First, these platforms have only existed for a few years – way too short to evaluate the effectiveness of their strategies. Even the most robust strategies can underperform for extended periods, like value investing’s lost decade from 2010-2020.

Second, bad strategies can get lucky. Putting all your money in GameStop during the 2021 meme stock rally would have been a terrible strategy that happened to pay off spectacularly, for a brief moment.

The “best” strategy is the one you can stick with for 10 to 30 years through the inevitable ups and downs. You need conviction strong enough to hold steady when your approach looks foolish and everyone else seems to be getting rich with different tactics.

Finding Your Philosophy

Each platform reflects a different belief about how markets work:

  • Choose Endowus if you believe in classic passive investing but you’re also comfortable with a slight twist (factor investing) that’s backed by academic research.
  • Choose Syfe if you’re generally aligned with passive investing, but also believe that certain “bets” – like Tech, China, and Gold – offer significant long-term opportunities and are worth focusing on.
  • Choose StashAway if you believe that the best way to get better returns is to tactically switch in and out of different assets depending on how the economy is doing.

None of these approaches is objectively right or wrong. They’re different bets about market efficiency, the persistence of academic factors, and the feasibility of economic forecasting.
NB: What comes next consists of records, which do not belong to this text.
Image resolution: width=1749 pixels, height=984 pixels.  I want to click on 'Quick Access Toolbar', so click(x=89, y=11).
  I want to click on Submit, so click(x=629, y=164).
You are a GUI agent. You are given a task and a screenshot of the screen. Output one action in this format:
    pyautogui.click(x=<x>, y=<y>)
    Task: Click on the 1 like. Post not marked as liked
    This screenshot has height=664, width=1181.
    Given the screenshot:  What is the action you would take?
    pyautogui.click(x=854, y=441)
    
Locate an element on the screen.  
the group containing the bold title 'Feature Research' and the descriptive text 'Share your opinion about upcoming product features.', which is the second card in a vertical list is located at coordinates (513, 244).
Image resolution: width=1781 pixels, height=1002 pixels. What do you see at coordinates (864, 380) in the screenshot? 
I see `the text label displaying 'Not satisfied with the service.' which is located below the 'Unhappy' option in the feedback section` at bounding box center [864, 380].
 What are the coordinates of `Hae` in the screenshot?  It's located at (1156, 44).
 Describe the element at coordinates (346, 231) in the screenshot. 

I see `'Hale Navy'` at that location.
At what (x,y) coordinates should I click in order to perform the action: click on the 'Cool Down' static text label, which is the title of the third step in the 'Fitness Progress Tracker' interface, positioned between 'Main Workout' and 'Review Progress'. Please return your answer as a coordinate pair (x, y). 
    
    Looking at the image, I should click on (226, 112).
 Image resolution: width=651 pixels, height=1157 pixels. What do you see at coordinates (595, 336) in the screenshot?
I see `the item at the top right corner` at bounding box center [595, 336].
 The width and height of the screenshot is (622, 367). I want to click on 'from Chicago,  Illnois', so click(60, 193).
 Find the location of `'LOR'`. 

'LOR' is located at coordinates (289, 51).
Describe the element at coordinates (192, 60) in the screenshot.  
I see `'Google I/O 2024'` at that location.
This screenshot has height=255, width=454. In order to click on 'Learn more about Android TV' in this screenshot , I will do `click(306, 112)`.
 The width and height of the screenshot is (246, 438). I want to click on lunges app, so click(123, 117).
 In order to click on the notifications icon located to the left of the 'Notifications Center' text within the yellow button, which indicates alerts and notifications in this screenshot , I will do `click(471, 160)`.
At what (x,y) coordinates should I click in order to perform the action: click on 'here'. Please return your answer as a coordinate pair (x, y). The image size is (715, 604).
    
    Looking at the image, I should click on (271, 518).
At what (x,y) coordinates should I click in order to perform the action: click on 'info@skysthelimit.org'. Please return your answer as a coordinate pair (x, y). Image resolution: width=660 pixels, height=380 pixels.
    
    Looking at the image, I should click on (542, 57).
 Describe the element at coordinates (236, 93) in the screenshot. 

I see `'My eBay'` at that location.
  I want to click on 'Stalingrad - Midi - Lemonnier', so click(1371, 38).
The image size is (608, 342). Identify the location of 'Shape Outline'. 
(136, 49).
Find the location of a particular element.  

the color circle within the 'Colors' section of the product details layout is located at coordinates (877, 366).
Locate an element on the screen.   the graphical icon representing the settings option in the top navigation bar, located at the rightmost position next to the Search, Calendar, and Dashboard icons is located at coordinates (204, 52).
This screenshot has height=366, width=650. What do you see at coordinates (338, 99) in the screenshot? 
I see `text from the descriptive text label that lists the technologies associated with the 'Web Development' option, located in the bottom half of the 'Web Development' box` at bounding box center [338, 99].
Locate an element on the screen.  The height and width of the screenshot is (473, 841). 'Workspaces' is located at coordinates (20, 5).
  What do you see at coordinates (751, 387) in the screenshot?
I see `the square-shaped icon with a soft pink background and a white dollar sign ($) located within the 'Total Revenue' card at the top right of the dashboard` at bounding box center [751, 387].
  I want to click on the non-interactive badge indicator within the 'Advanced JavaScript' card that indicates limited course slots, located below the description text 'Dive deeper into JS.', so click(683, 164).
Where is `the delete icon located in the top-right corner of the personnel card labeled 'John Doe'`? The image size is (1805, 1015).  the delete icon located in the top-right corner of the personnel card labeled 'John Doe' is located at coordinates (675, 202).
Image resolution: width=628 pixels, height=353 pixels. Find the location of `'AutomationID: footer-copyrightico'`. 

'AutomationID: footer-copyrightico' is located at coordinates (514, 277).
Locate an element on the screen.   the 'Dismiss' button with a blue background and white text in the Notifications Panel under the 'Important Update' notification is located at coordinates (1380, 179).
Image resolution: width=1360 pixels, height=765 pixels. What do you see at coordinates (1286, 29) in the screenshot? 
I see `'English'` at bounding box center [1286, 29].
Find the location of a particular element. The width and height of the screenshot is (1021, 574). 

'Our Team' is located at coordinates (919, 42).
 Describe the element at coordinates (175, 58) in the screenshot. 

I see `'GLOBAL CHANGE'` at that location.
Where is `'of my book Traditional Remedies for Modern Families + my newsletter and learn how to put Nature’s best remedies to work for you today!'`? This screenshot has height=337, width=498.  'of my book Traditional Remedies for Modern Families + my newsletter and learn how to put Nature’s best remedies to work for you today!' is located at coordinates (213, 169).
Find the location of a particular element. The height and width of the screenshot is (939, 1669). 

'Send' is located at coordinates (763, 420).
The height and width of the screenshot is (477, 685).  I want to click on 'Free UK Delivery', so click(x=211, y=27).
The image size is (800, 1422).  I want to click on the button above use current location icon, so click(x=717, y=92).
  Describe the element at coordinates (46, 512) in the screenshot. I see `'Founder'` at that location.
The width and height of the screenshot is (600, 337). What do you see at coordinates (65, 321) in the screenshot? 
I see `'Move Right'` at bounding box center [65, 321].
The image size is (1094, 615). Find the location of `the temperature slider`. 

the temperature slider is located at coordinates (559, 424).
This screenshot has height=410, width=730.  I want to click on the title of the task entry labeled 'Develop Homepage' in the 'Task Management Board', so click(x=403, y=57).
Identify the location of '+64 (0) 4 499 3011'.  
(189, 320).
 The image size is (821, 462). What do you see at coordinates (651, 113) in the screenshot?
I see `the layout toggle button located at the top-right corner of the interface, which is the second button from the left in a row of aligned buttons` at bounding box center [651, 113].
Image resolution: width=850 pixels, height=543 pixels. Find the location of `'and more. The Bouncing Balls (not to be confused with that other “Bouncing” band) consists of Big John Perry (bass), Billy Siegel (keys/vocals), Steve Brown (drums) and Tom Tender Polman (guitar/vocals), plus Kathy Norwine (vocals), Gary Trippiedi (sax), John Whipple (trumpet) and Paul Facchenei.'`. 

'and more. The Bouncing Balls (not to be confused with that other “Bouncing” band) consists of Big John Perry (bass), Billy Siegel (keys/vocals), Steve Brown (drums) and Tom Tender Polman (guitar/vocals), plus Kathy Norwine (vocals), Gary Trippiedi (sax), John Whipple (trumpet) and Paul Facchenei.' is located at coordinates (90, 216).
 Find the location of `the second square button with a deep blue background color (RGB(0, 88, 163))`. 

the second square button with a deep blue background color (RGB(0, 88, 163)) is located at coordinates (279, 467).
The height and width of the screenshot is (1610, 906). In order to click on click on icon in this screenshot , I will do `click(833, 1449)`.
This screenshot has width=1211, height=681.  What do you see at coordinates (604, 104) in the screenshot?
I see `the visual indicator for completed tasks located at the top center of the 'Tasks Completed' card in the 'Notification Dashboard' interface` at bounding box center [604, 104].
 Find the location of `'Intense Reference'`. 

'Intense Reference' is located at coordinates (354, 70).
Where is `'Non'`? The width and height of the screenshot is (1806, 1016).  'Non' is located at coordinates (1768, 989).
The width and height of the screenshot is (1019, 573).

My Entirely Biased And Subjective Take

I’ve been investing a significant portion of my wealth through Endowus’s Flagship Portfolios, which aligns with my investment philosophy that passive investing is the surest way to do better than average

And although factor investing seems to contradict the philosophy that you shouldn’t try to beat the market, I’m also convinced by its academic backing. I studied the Fama-French model while doing my Masters in Finance, and the research is compelling enough to convince me to hold through inevitable periods when it looks wrong.

I’m less convinced by tactical bets on specific sectors or countries. The broader market already weights these according to their perceived value. Overweighting them only makes sense if you think they’re systematically undervalued – which is a harder case to make, in my opinion.

Same with trying to time economic regimes. Markets are complex adaptive systems where participants are constantly adjusting to new information. By the time regime signals are clear enough to act on, the opportunities would have likely been arbitraged away.

But I could be completely wrong. That’s what makes investing fun! It lets us express our beliefs about how the world works and see how they play out over decades.

The key is choosing an approach you can stick with through the inevitable periods when it looks foolish. Because in investing, the biggest risk isn’t picking the suboptimal strategy – it’s abandoning any coherent strategy halfway through the journey.

Which investment philosophy resonates with your thinking? I’d love to hear about your own roboadvisor experiences and what factors matter most in your decision-making.

1 thought on “Hidden Philosophies: How Singapore’s Roboadvisors Really Think About Investing”

  1. Really enjoyed this article. Thanks so much for writing this. It opens my eyes and now I understand the robo strategy better. I myself is on Endowus just simply because I feel they’re most competitive. Now im glad to know that their philosophy aligns with my preference.